Items listed in a dataset:

---

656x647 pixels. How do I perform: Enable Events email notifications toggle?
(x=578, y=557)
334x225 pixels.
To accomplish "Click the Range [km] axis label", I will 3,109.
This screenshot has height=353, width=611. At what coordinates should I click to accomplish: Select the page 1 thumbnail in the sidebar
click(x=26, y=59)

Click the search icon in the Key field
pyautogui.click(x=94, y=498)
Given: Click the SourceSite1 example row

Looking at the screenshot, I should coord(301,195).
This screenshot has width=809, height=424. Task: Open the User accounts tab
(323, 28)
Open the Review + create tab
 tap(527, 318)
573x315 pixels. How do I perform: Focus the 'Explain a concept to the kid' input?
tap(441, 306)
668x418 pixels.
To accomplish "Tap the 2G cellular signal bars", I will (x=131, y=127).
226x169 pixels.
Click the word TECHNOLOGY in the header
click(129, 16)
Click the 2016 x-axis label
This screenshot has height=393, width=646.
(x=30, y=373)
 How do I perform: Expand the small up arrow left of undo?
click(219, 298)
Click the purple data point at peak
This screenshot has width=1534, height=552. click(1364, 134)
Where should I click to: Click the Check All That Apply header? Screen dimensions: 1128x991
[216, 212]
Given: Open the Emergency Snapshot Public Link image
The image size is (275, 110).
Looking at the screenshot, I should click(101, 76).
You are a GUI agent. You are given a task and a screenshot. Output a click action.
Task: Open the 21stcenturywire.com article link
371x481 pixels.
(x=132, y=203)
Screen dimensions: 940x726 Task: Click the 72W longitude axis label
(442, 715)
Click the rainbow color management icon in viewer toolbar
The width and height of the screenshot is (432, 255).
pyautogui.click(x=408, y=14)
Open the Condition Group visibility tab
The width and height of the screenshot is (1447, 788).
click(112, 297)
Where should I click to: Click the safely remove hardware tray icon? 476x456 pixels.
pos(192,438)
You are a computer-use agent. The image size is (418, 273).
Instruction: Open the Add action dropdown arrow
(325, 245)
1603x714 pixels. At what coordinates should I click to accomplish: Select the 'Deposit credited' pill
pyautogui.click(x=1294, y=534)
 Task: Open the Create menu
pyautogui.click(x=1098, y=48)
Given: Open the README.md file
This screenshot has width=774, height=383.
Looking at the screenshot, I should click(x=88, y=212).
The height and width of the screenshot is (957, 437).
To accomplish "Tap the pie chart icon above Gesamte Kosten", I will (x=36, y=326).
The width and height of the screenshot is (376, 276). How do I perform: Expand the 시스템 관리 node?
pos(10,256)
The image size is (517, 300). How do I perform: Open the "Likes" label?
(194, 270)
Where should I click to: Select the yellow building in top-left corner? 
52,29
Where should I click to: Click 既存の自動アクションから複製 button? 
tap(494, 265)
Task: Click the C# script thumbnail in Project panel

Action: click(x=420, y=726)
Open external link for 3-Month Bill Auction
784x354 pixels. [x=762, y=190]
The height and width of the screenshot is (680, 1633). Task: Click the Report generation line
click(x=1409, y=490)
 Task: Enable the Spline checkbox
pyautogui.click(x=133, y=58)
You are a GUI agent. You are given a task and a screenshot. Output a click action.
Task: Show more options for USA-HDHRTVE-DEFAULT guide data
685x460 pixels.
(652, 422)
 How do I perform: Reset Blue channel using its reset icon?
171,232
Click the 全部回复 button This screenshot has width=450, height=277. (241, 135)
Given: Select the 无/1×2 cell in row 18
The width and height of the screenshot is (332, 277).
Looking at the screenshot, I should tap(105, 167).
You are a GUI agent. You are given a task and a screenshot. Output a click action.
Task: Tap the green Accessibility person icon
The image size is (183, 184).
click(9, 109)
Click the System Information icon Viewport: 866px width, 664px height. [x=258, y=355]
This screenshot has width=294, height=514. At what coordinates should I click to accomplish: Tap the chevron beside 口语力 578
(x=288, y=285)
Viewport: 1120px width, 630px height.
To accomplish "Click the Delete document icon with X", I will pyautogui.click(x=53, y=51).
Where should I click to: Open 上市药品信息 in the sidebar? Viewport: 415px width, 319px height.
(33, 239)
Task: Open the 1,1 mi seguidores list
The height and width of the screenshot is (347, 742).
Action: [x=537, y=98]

---

» WHAT IS REQUIRED: Could you reproduce the items above from the very first line through the line containing "pyautogui.click(x=94, y=498)", with that line included?

» TASK RESPONSE:
656x647 pixels. How do I perform: Enable Events email notifications toggle?
(x=578, y=557)
334x225 pixels.
To accomplish "Click the Range [km] axis label", I will 3,109.
This screenshot has height=353, width=611. At what coordinates should I click to accomplish: Select the page 1 thumbnail in the sidebar
click(x=26, y=59)

Click the search icon in the Key field
pyautogui.click(x=94, y=498)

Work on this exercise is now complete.